Jan. 4—SACO — As heavy rain and hurricane-force winds pounded Maine just before Christmas, the Saco River rose, coming within a foot of the driveway to the wastewater treatment plant. It was the closest the river has come to the facility in the 28 years director Howard Carter has worked there.
The threat of flooding at the Saco Water Resource Recovery Facility was very real, Carter said, and shows why plans to upgrade the facility are critical as sea level rise makes that threat even more pressing.
"When we have a big rain event like we did on (Dec. 23), we start backing up through the plant and our treatment capacity is diminished," he said. "If the sea level rises as projected, we're certainly going to be in trouble here in a few short years."
The city is already planning to spend around $54 million to upgrade the facility before that happens. More than $5 million of that total cost is now offset by federal funding that was included in the annual spending bill passed by Congress in December.
The Saco facility is one of six wastewater treatment plants in Maine that are at risk of being overrun by sea level rise within the next 30 years. The Saco River plant is considered by experts to be the most vulnerable because it sits closest to sea level, just 2 feet away from a river with huge tidal swings.
The new federal funding includes more than $1.5 million that will be used to make the electrical components of the wastewater treatment facility resilient to the effects of sea level rise, intensifying weather events and climate change impacts. More than $3.4 million will be used to make the headworks — the first step of wastewater treatment that accepts all flow from the city — resilient to those same threats.
Rep. Chellie Pingree, D-1st District, who helped secure the funding, visited the facility in February with Michael Regan, the administrator of the Environmental Protection Agency. Pingree said it is an example of the impacts of climate change on infrastructure.

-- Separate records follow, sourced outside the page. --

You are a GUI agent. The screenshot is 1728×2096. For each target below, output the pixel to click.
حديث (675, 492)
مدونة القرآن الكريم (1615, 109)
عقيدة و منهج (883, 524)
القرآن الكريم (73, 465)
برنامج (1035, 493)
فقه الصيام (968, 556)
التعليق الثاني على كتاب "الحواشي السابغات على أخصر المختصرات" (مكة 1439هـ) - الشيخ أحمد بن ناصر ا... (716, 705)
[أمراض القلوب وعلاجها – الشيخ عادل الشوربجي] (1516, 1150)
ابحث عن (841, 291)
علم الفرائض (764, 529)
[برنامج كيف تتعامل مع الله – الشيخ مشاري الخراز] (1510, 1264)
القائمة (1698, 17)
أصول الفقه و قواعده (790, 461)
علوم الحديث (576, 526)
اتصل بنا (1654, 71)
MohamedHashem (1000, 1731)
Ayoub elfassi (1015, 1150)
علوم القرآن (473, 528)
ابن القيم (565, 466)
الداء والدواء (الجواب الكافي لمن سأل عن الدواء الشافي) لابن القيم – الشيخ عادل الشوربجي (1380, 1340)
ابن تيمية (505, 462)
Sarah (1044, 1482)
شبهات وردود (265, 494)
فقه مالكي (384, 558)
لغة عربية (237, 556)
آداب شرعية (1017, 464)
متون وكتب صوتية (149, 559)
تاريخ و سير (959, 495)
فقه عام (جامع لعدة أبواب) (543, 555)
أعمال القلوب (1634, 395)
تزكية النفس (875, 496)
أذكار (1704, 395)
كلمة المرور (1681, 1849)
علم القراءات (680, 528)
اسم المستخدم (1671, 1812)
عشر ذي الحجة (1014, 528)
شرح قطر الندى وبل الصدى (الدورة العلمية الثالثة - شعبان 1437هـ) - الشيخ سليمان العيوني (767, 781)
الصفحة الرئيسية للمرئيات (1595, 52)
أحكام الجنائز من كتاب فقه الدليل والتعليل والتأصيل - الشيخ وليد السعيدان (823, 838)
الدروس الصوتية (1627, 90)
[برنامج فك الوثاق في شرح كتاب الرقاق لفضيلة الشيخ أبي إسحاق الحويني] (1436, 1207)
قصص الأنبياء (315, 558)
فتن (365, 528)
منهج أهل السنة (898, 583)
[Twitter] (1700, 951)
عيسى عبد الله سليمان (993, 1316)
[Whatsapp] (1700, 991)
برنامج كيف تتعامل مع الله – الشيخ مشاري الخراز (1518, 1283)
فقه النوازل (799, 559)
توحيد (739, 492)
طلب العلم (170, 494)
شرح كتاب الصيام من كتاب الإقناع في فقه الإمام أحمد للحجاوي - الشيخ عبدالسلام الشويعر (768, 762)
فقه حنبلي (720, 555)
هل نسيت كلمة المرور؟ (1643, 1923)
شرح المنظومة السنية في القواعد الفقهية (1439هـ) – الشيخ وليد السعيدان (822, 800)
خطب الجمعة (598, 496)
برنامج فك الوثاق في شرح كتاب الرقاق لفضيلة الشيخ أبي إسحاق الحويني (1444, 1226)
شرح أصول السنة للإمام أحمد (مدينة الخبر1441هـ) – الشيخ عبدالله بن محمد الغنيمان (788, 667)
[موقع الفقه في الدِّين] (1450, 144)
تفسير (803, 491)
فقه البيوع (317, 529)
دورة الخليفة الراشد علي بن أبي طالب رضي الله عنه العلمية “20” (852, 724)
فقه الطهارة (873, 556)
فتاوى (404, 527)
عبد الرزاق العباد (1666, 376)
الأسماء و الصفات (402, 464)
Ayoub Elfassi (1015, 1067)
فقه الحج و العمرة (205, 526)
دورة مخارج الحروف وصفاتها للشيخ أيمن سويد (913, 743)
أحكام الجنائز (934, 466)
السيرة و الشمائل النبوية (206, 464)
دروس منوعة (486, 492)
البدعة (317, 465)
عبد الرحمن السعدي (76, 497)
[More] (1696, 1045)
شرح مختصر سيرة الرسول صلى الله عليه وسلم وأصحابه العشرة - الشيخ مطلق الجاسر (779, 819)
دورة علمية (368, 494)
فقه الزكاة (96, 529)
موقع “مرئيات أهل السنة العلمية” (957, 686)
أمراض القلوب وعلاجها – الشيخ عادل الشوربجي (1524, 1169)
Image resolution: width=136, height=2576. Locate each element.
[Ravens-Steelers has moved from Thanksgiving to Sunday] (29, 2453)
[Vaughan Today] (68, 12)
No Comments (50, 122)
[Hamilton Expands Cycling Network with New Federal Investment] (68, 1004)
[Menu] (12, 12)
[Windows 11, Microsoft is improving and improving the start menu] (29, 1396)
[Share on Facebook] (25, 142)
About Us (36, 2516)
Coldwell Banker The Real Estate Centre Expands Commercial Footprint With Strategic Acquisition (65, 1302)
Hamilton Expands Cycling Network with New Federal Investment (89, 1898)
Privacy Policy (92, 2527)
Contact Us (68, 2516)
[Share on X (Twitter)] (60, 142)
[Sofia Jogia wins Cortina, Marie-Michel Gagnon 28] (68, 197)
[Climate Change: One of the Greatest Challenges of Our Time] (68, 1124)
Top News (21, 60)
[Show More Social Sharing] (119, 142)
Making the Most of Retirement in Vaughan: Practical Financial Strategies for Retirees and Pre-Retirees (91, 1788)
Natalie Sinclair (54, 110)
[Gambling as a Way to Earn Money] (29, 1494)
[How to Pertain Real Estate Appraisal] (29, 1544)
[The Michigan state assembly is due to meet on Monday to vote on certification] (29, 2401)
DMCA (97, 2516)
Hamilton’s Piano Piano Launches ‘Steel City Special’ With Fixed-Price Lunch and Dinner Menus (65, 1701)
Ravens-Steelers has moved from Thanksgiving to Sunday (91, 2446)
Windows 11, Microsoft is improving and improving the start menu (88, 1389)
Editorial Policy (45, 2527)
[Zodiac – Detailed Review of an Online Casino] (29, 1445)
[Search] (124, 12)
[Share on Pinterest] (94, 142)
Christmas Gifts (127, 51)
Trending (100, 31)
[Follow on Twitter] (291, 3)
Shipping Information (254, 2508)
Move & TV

"Sea-level rise, flooding, and weather events are already wreaking havoc on Saco's water infrastructure, and these impacts will only escalate over time," Pingree said in a statement. "I applaud the team at the Saco Water Resource Recovery Plant and the community they serve for taking action to address this urgent issue. I am proud to be able to help strengthen the plant's resilience to extreme weather and climate change through upgrades to reduce the effects of flooding and their harmful impacts."
The Saco funding was included in the quarter of a billion dollars Maine's independent U.S. Sen. Angus King helped secure for projects across the state that he said will improve the lives of Maine people while investing in the future of the communities.
"Investments like the Saco Water Resource Resiliency Project are a forward-looking example of responsive government putting in the resources and effort now to reduce the chances of much larger infrastructure problems in the future," King said in a statement. "We can either pay this amount now to support the community or far more later if a worst-case storm threatens the people, communities and businesses that are served by the treatment facility."
In November 2021, Saco voters approved a bond question to allow the city to borrow up to $50 million for the project, which will elevate the facility, replace and upgrade wastewater treatment processes and structures, expand the treatment capacity and reclaim green space for community use.
Carter said the city is "elated" to receive the federal funding, which could help offset price increases for materials or reduce how much the city has to borrow.
The facility, built in 1969, treats about 4 million gallons of water a day from 12,000 residents and 375 businesses. During wet weather events, the facility can experience peak flows of up to 13.4 million gallons per day. High tides can cause the facility to back up, preventing it from being able to properly treat the water.
Planning for the project has been underway for several years and is now picking up speed. Last month, the city awarded the contract for the project to MWH, a Colorado-based contractor that specializes in water projects and has worked on projects in Biddeford and Topsham.
Carter said the city, its engineers and MWH will now work on the project design and determine a more accurate price tag for the work. It will need to be approved by the Saco City Council before work can begin.
Construction is expected to start by next summer and be done in five phases through 2026.
"The Saco Water Resource Recovery Facility is a critical community lifeline, and without this historic investment into water, our community could experience catastrophic impacts to our economy, environment, and community," Carter said.